Collection entries:
══════════
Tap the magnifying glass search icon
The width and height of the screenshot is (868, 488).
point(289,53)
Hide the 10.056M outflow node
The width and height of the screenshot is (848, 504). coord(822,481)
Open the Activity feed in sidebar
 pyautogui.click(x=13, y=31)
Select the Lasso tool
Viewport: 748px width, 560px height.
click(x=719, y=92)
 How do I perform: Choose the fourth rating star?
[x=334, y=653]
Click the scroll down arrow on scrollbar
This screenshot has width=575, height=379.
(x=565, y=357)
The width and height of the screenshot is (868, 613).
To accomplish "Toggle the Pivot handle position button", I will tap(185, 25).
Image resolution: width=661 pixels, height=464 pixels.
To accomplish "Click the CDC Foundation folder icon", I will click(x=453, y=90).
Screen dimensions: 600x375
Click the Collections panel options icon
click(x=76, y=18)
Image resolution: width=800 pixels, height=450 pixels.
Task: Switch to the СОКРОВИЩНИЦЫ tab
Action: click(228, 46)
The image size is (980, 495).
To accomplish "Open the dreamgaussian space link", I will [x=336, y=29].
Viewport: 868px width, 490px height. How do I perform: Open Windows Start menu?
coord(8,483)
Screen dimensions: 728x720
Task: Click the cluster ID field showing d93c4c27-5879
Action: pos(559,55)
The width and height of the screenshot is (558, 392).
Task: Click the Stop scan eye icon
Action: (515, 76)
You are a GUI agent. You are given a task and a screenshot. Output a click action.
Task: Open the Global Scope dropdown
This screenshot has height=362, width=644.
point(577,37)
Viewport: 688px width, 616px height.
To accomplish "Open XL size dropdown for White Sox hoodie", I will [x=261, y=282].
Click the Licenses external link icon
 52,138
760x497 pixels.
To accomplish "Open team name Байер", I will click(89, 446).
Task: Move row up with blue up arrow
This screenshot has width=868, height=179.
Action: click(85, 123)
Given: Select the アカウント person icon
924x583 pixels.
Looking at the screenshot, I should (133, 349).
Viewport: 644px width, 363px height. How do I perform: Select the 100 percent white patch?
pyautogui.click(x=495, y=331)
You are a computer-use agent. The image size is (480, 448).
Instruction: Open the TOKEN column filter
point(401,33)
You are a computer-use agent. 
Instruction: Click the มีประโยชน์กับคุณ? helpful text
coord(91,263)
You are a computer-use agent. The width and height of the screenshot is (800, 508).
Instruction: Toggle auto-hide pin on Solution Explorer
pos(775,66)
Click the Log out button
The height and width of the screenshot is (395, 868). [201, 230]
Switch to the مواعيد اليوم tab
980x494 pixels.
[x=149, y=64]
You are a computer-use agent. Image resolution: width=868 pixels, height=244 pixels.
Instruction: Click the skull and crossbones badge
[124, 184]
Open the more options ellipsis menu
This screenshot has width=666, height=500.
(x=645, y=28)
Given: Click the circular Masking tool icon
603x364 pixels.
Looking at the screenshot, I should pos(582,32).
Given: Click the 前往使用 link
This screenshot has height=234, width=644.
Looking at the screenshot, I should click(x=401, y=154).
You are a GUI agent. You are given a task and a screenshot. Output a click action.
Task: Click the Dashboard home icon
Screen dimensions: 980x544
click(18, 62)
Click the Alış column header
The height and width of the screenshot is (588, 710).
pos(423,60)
══════════
**Work order**: Check each line of the entries above for the word "dropdown". List the ones that have it.

**Written response**:
Task: Open the Global Scope dropdown
To accomplish "Open XL size dropdown for White Sox hoodie", I will [x=261, y=282].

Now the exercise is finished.